To understand why this matters, it helps to understand Huberman’s explanation for why stuff like TRT and peptides carry a stigma that standard medications largely do not.

In a February post on X, he traced the disparity to what he calls an “origin story.”

“It’s how they came to be known. The port of entry for TRT and peptides was through bodybuilding. Which is known for extremes and people passing away. The port of entry for SSRIs was ‘standard’ psychiatry,” he wrote.

Huberman has elaborated on this trajectory at length on his podcast, describing a consistent pattern going back decades.

He said, “Bodybuilders always get there first. Then what happens is in Florida and the United States, doctors who work out, they go out in gyms with people who know how to gain muscle and lose fat quickly, start experimenting. Then it goes into their high-level clients. Then it shows up in Hollywood.”

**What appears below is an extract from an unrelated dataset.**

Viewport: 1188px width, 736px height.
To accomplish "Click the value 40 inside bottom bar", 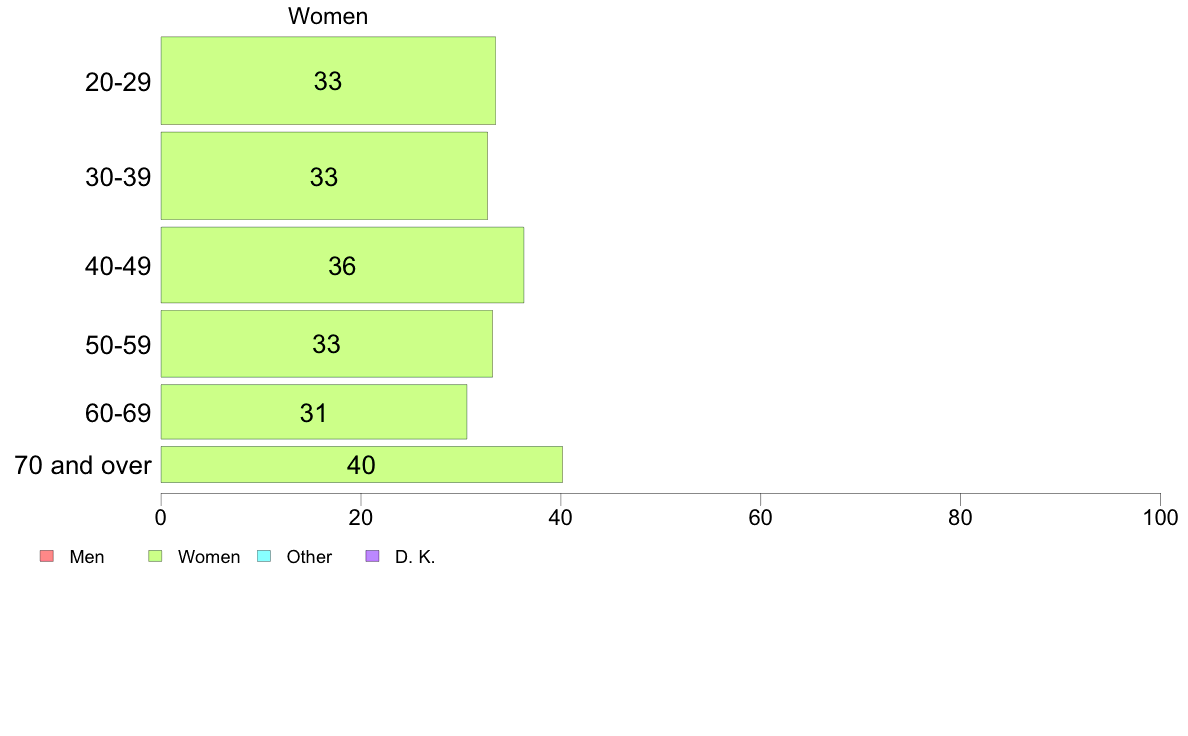I will point(361,465).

According to Huberman, this pipeline has repeated itself with virtually every major performance-related stuff, from growth hormone to GLP-1 receptor agonists. He has applied the same lens to retatrutide, an experimental weight management treatment currently in Phase III clinical trials by Eli Lilly.

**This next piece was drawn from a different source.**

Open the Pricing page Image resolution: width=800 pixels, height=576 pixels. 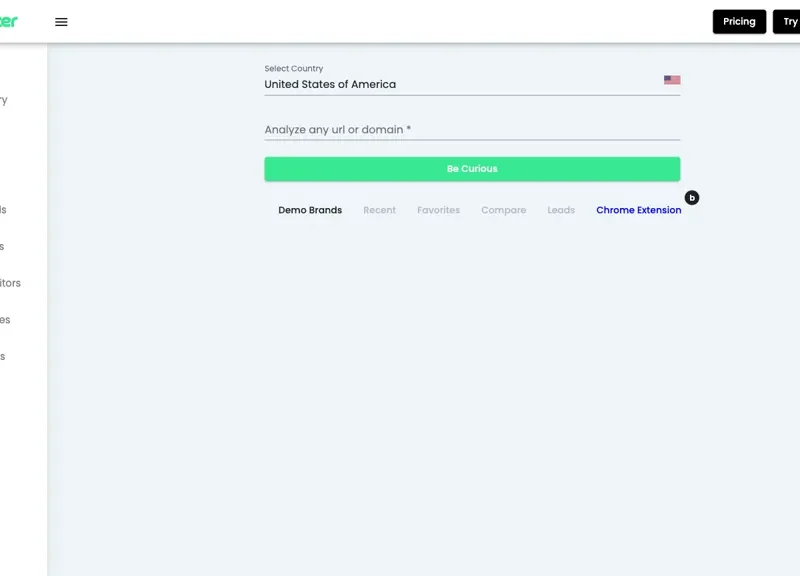tap(739, 21)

The d**g functions as a triple agonist targeting GLP-1, glucagon, and GIP receptors simultaneously, and trial participants experienced up to one-third body weight loss within approximately six months.

Huberman has said publicly that celebrity use of the treatment already appears widespread, though he has also been clear that he is not personally taking it.

In a February 9 post on X, he clarified: “I’ve not tried GLP-1 agonists. If I ever do I will say as I’ve always shared what I take and try and halt taking and amounts since 2021 when we launched HLP.”

The sheer volume of public interest in retatrutide, however, is something he has found difficult to ignore. “Not a week goes by where I don’t get 100 questions about Retatrutide to my phone, my personal phone, let alone email,” he noted.

Not everyone has welcomed Huberman’s recent enthusiasm for peptides warmly. On Reddit’s r/HubermanLab, the TRT revelation drew pointed backlash, with users calling him a “scam artist” and a “charlatan.” Some argued that his use of testosterone renders much of his supplement-related advice suspect.

“I think the problem is testosterone is often so effective that Huberman taking it minimizes everything he has said about all other supplements,” one user wrote. “Who cares about AG1 or valerian root or whatever when you can get some juice?”

Another simply wrote: “I am disappointed.”

People on Twitter also called Huberman out.

The frustration is rooted in logic that has shadowed many wellness influencers: if a person achieves their results primarily through medical intervention, endorsing over-the-counter supplements as contributing factors becomes difficult to justify.

Huberman has built an enormous audience, in part, on the premise that his own physique and vitality reflect the protocols he promotes. The acknowledgment of TRT cuts against that implied claim.

Huberman has also addressed questions about whether his recent pivot toward peptide coverage is commercially motivated.

“I’ve been posting a lot about peptides and some of the health sociology and rules around them. A few people understandably assumed I am being paid for it. I’m not paid by any pharmaceutical company or peptide company. If that were to change, I of course, would make it known,” he wrote on X.

He also framed his interest in the topic as consistent with his role as a health communicator.

“I think this is probably the biggest thing to hit the Health space in the last 10 years, maybe longer. Since I have this health science podcast, I’m trying to take the temperature but also voice my stance. Or we can talk about sunlight, but I think we’re pretty clear on that one now!”